The contraction path of AU-Net is divided into multiple stages. In the first stage, the model directly processes raw bytes, using a limited attention mechanism to ensure computational feasibility. In the second stage, the model performs pooling at word boundaries, abstracting byte information into word-level semantic information. In the third stage, pooling operations are performed between every two words, capturing broader semantic information and enhancing the model's understanding of the text's meaning.

The expansion path is responsible for gradually restoring the compressed information, using a multilinear upsampling strategy that allows each position's vector to adjust according to its relative position in the sequence, optimizing the fusion of high-level information and local details. In addition, the design of skip connections ensures that important local detail information is not lost during the restoration process, thereby improving the model's generation capability and prediction accuracy.
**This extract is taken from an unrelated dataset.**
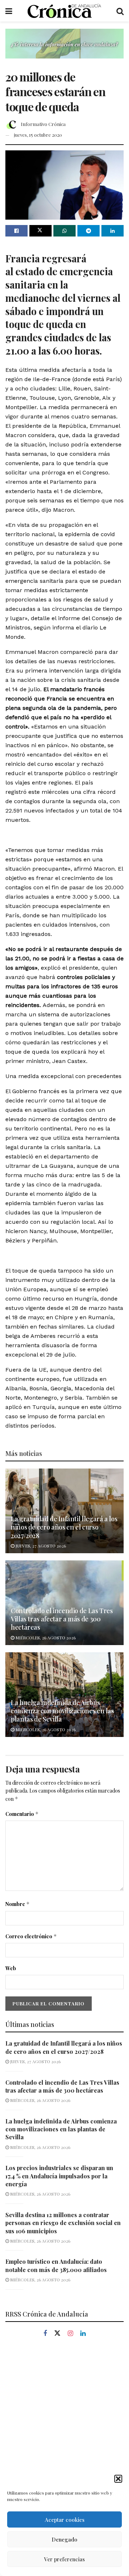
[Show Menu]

During the inference phase, AU-Net adopts a self-regressive generation mechanism, ensuring that the generated text is coherent and accurate while improving inference efficiency. This innovative architecture provides new insights for the development of large language models, demonstrating stronger flexibility and applicability.

Open source address: https://github.com/facebookresearch/lingua/tree/main/apps/aunet

Key points:

- 🚀 The AU-Net architecture dynamically combines bytes through a self-regressive approach to form multi-level sequence representations.

- 📊 It uses contraction and expansion paths to ensure effective integration of macro semantic information and local details.

- ⏩ The self-regressive generation mechanism improves inference efficiency and ensures the coherence and accuracy of text generation.